BEGIN INPUT DATA

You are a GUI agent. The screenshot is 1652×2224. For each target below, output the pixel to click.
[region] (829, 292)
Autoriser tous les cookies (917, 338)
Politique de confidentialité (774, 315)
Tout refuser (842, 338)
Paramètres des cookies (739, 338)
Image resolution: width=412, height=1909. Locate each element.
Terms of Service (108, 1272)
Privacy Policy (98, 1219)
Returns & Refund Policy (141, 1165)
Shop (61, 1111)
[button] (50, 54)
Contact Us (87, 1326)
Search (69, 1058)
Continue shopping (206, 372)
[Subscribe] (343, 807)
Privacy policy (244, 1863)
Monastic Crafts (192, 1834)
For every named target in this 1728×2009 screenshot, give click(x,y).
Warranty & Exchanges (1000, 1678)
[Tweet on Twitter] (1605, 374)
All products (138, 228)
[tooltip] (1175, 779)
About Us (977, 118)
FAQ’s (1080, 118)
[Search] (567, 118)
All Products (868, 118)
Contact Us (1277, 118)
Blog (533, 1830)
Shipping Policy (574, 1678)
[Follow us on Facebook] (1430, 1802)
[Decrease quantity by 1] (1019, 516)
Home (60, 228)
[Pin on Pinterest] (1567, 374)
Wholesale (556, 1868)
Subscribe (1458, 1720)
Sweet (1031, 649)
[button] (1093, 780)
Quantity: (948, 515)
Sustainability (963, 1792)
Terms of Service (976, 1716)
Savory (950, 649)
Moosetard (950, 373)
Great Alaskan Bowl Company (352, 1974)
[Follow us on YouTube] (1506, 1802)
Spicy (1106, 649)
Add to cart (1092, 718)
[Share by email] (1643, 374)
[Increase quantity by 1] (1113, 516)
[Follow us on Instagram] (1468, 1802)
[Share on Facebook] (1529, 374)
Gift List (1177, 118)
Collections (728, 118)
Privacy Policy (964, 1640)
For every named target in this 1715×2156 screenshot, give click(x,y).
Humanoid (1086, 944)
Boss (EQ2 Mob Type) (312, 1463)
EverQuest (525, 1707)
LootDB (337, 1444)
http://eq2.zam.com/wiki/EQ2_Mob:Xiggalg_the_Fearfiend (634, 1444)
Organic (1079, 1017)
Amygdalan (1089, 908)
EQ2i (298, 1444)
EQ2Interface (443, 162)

END INPUT DATA

- **TASK GOAL**
Copy out exactly, and only, the lines from the one that contains "Wholesale (556, 1868)" through the last line of the material above.

- **SOLUTION**
Wholesale (556, 1868)
Subscribe (1458, 1720)
Sweet (1031, 649)
[button] (1093, 780)
Quantity: (948, 515)
Sustainability (963, 1792)
Terms of Service (976, 1716)
Savory (950, 649)
Moosetard (950, 373)
Great Alaskan Bowl Company (352, 1974)
[Follow us on YouTube] (1506, 1802)
Spicy (1106, 649)
Add to cart (1092, 718)
[Share by email] (1643, 374)
[Increase quantity by 1] (1113, 516)
[Follow us on Instagram] (1468, 1802)
[Share on Facebook] (1529, 374)
Gift List (1177, 118)
Collections (728, 118)
Privacy Policy (964, 1640)
For every named target in this 1715×2156 screenshot, give click(x,y).
Humanoid (1086, 944)
Boss (EQ2 Mob Type) (312, 1463)
EverQuest (525, 1707)
LootDB (337, 1444)
http://eq2.zam.com/wiki/EQ2_Mob:Xiggalg_the_Fearfiend (634, 1444)
Organic (1079, 1017)
Amygdalan (1089, 908)
EQ2i (298, 1444)
EQ2Interface (443, 162)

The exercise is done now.